As described above, EMT and EndMT are defined by different key steps, including the gain of mesenchymal cell marker, such as vimentin and fibroblast specific protein 1 (FSP1), and the α-SMA de novo synthesis, whose expression we investigated in diabetic mice treated with placebo or CERA and non-diabetic mice (Figure 2F–H). Although, we found a numerical or significant upregulation of vimentin (Figure 2F) and FSP1 (Figure 2G) in endothelial as well as tubular cells under diabetic conditions, a substantial and evaluable de novo synthesis of α-SMA (Figure 2H), was only found in tubular cells, which indicates that rather EMT-like changes than full-way EndMT occurs in this stage of diabetes-induced fibrogenesis. However, equally to the initial EMT events, shown in Figure 2A–C, these consequent key steps of EMT are also reversed by CERA treatment (Figure 2F–H). In addition to the evaluation of the endothelial and tubular expression of vimentin, FSP1 and α-SMA, we counted the number of interstitial cells, which are positive for these markers (Figure 2F–H). We found a distinct upregulation of tubulointerstititial cells and an attenuation by CERA, no matter what we have analyzed.
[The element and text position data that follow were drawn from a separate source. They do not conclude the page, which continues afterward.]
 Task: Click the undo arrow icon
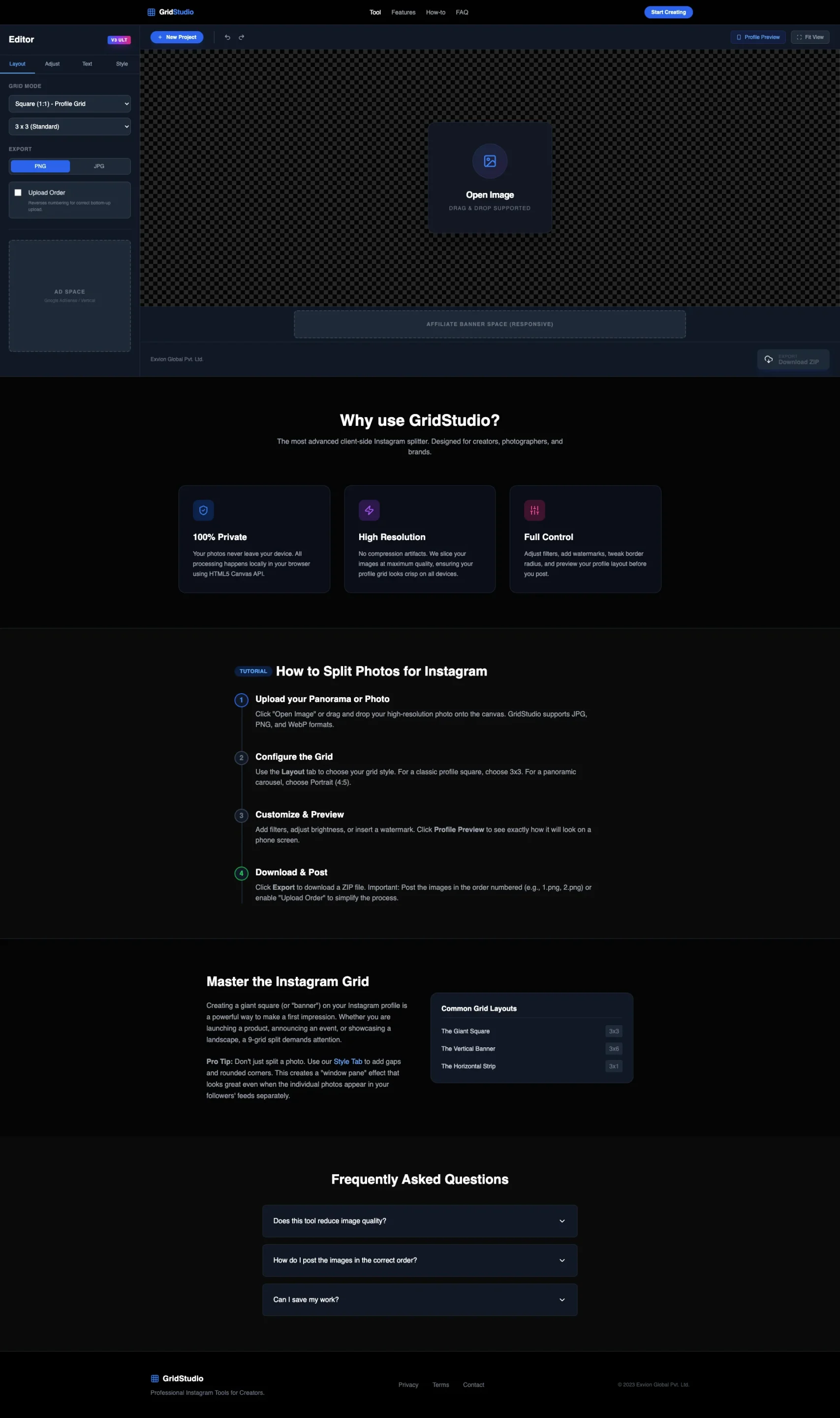click(227, 37)
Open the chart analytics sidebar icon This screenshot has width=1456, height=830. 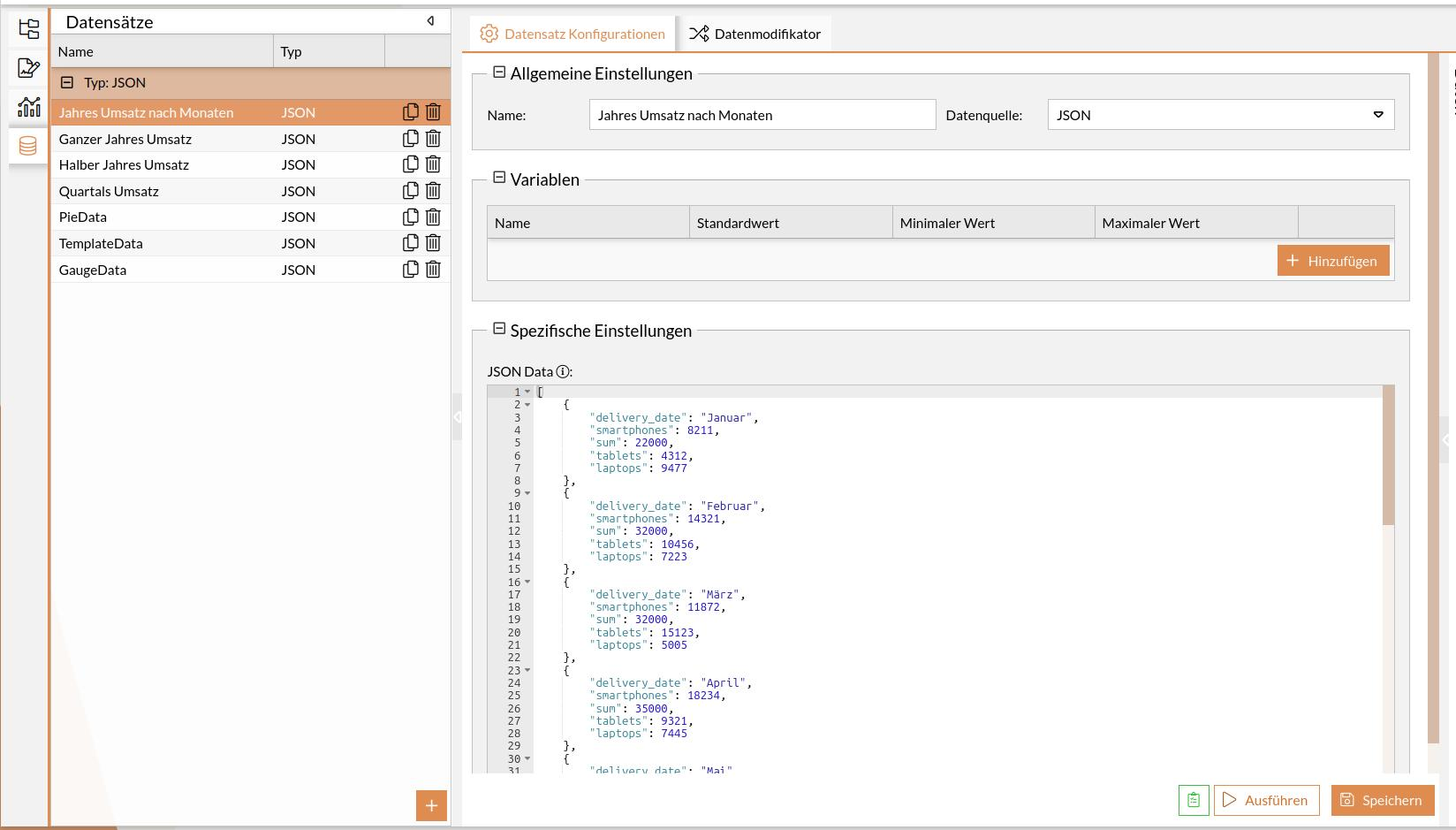[x=28, y=107]
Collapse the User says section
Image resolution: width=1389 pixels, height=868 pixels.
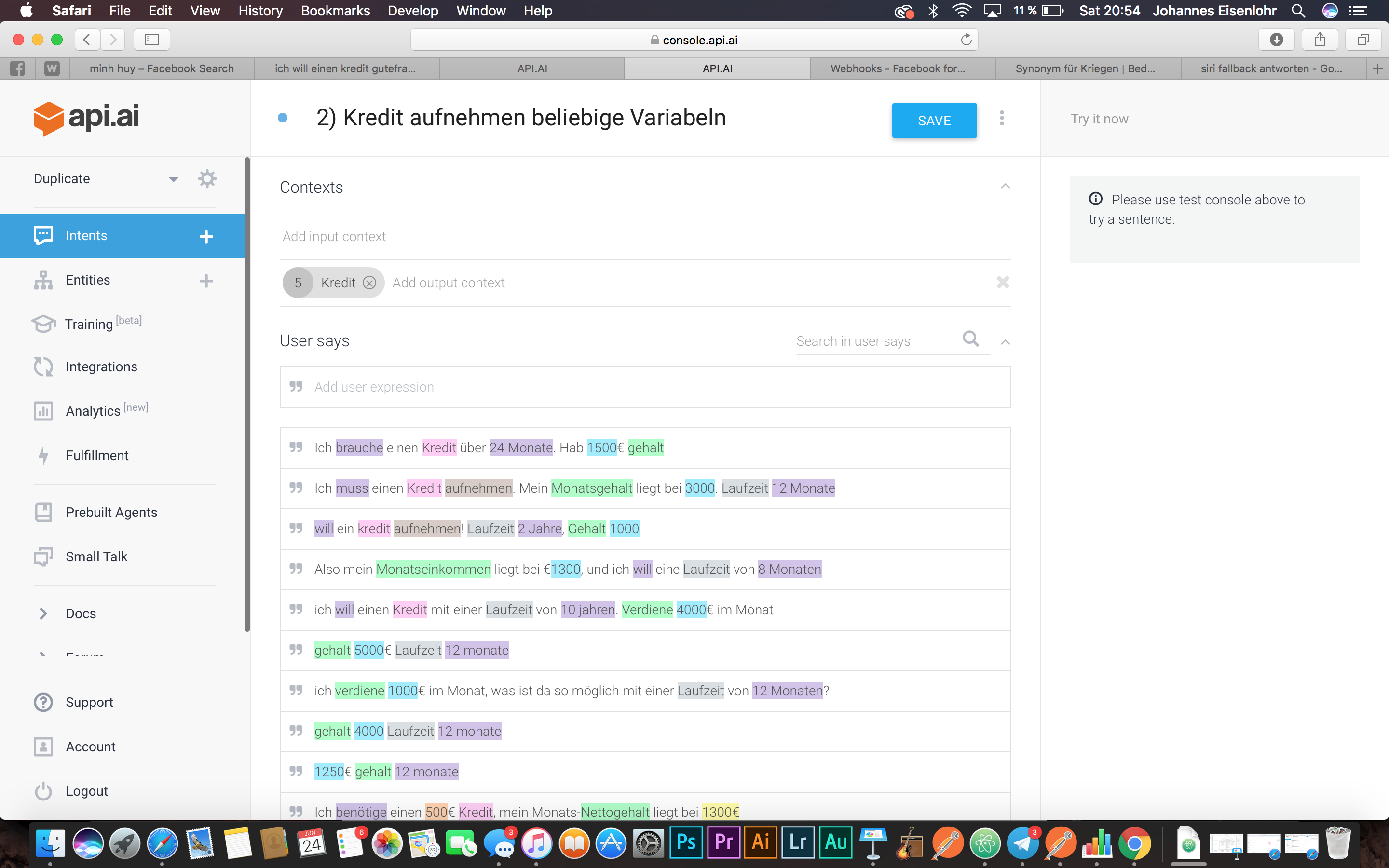(x=1005, y=342)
Due to the diverse origin and mixed phenotypic heterogeneity of myofibroblasts as well as to the relative lack of specific markers [6,40], it is challenging to distinguish the one cell type from the other. For example, interstitial myofibroblasts under pathological conditions are positive for all of the three markers (α-SMA, vimentin and FSP1), while vimentin also stains interstitial pericytes (in addition positive for α-SMA, but negative for FSP1) and resident fibroblasts (in addition positive for FSP1, but negative for α-SMA) [39,57].
Taken together, although, owing to the overlap of marker expression, only ultrastructural analysis can discriminate between the different interstitial cell types [57], our data indicate that CERA has a potent protective property against myofibroblast generation on the one hand, and increases the renal capacity for regeneration, on the other hand.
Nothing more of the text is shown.